### SUPPLIED ENTRIES

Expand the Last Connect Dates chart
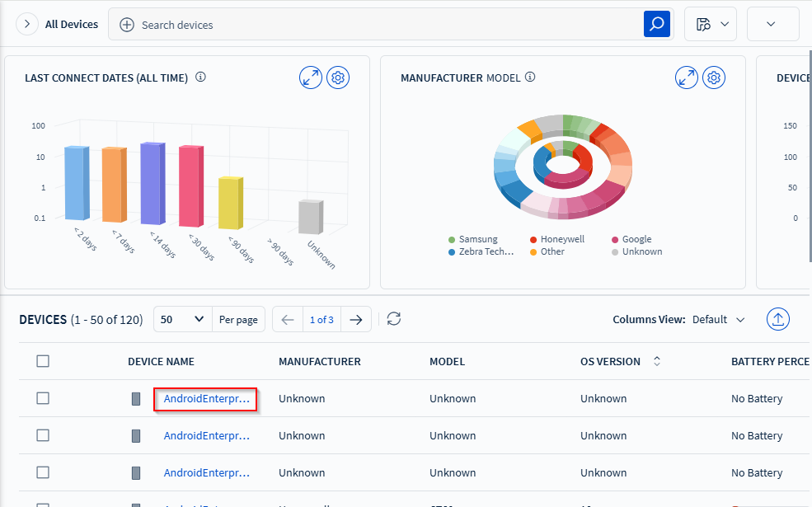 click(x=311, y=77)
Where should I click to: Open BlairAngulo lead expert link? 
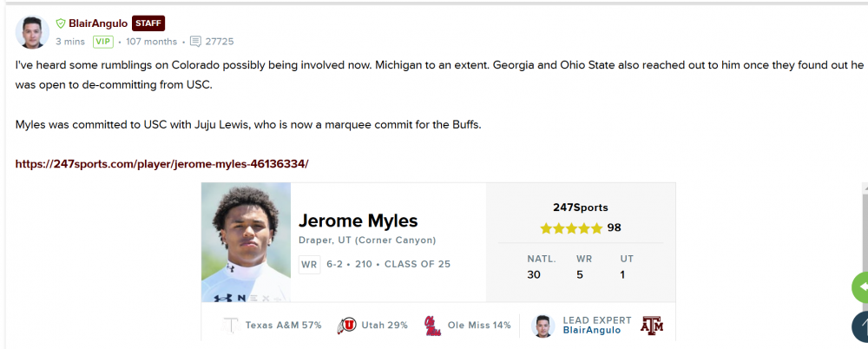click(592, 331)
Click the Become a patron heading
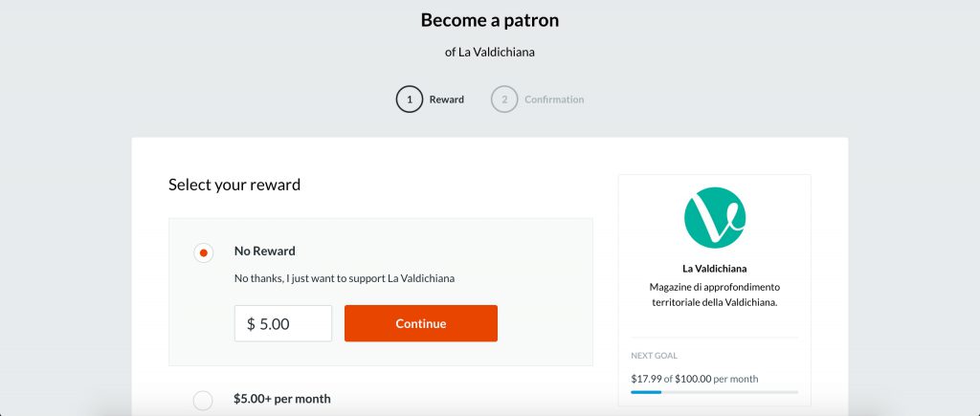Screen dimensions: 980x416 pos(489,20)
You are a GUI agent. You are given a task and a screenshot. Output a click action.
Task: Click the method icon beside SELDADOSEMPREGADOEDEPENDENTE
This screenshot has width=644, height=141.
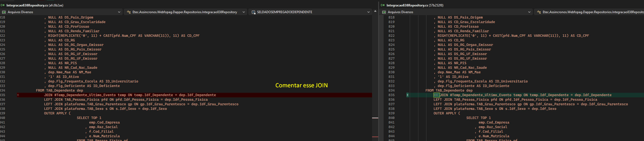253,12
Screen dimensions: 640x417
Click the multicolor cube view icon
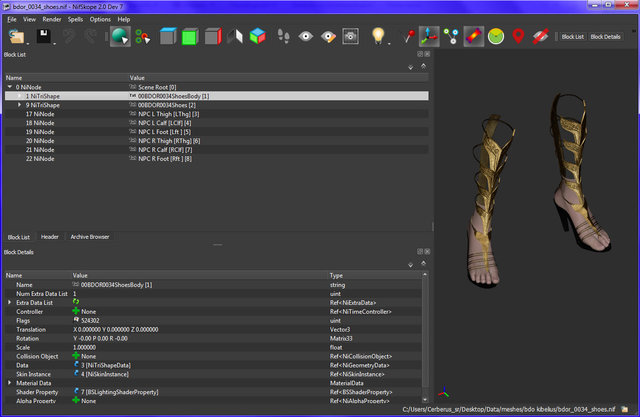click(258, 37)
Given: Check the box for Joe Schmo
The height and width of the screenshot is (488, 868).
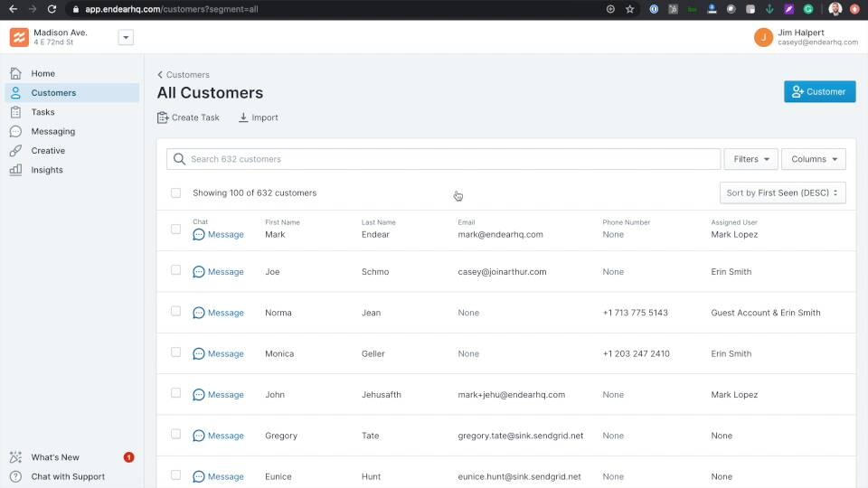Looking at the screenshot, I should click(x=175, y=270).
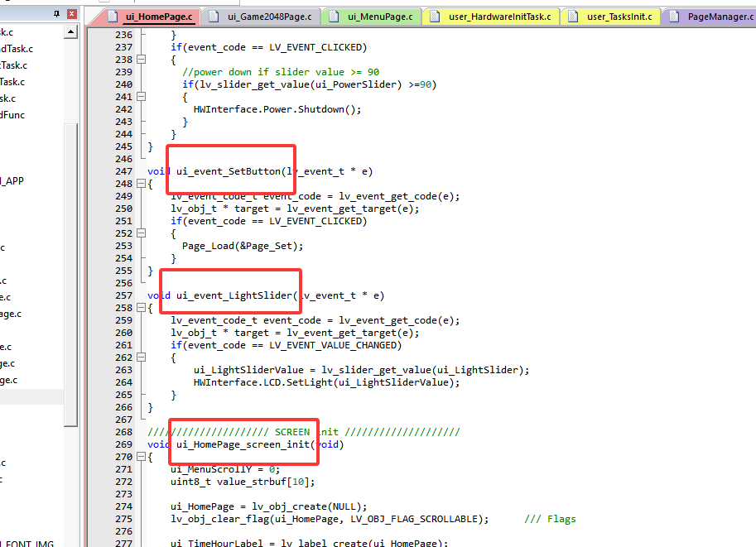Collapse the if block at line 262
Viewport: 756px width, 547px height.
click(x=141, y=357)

######

WORK TO COMPLETE
Nothing may be altered when you restate the records, but every picture must be dropped.

THE ANSWER
Expand the Last Connect Dates chart
 click(x=311, y=77)
Where should I click to: Open BlairAngulo lead expert link? 
click(592, 331)
Click the Become a patron heading
Screen dimensions: 980x416 pos(489,20)
You are a GUI agent. You are given a task and a screenshot. Output a click action.
Task: Click the method icon beside SELDADOSEMPREGADOEDEPENDENTE
This screenshot has width=644, height=141.
253,12
Screen dimensions: 640x417
Click the multicolor cube view icon
click(258, 37)
Given: Check the box for Joe Schmo
The height and width of the screenshot is (488, 868).
Looking at the screenshot, I should click(x=175, y=270).
Collapse the if block at line 262
Viewport: 756px width, 547px height.
click(x=141, y=357)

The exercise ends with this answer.